The new document also emphasizes the need for “combating all manifestations of racial discrimination against Jews and all forms of anti-Semitism,” both in light of history’s tragic demonstration of “where even the slightest perceptible forms of anti-Semitism can lead” and the “Jewish roots of Christianity” itself.
At the same time, while “The Gifts and the Calling of God are Irrevocable” reiterates rejection of the notion that “Jews are excluded from God’s salvation” because of their inability to believe in the divinity of Jesus, it rebuffs as incompatible with Christian faith a doctrine that would see equal legitimacy in a “Jewish path without Christ” alongside Christianity.

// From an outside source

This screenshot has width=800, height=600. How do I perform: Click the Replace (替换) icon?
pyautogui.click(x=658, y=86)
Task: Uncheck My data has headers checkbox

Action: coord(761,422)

Although it is for Catholics to determine their own theology, this position—undergirded by an implicit expectation of Jewish conversion that surfaced in Pope Benedict XVI’s 2008 reauthorization of a version of a Good Friday prayer for Jews to “acknowledge Jesus Christ is the Savior of all”—is a source of remaining discomfort in an otherwise blossoming friendship.

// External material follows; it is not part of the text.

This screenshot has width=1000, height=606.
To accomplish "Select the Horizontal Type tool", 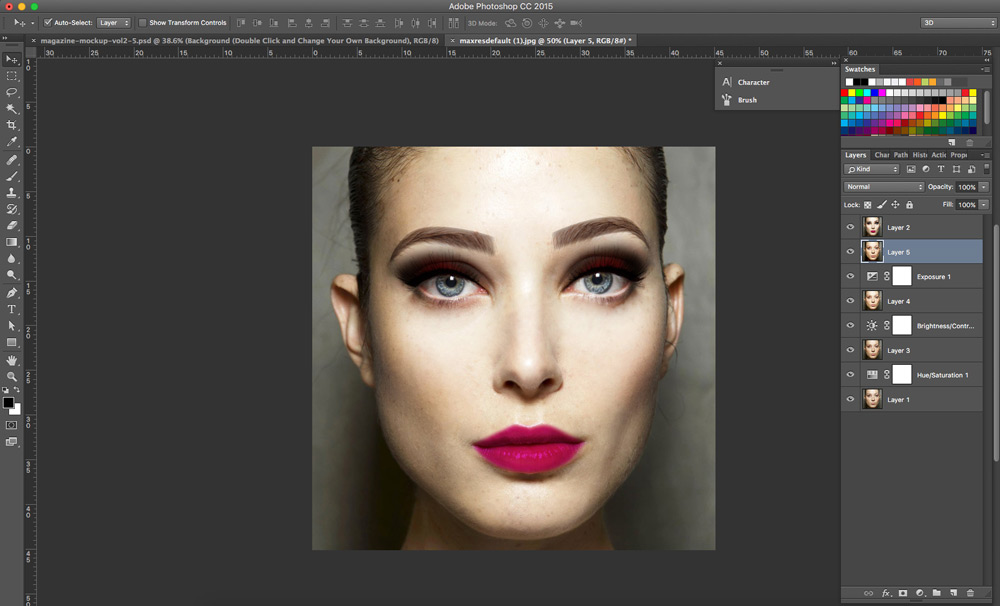I will 12,309.
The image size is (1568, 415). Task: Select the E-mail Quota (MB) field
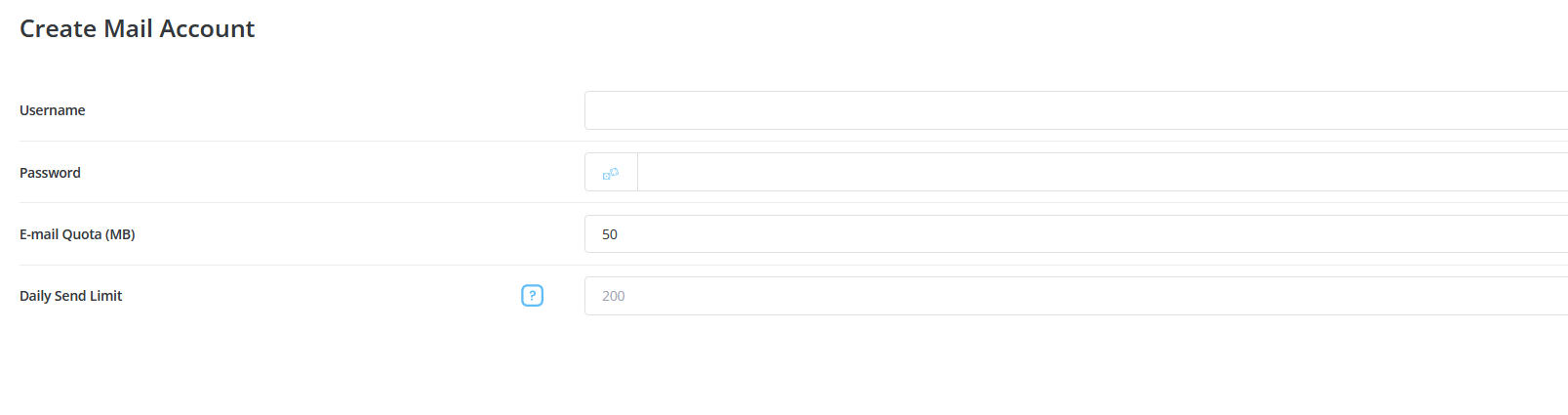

“The Gifts and the Calling of God” does not include reference to the centrality of Israel in Jewish life, though there have been prior Vatican acknowledgements—including privately by Pope Francis himself—that anti-Zionism or anti-Israeli violence constitute forms of anti-Semitism.
B’nai B’rith International welcomes the text’s call for Catholic educational institutions to integrate in their curricula relevant church documents including “Nostra aetate,” the 1965 Second Vatican Council declaration that helped remake Catholic-Jewish ties, as well as its encouraging of further partnership to concretely promote “justice, peace, conservation of creation, and reconciliation.”
Through dialogue, practical partnership and humanitarian services alike, B’nai B’rith has long been exceptionally dedicated to advancing the Catholic-Jewish bond worldwide. B’nai B’rith leaders met privately with Pope Francis and other senior church officials most recently in June, at the Vatican.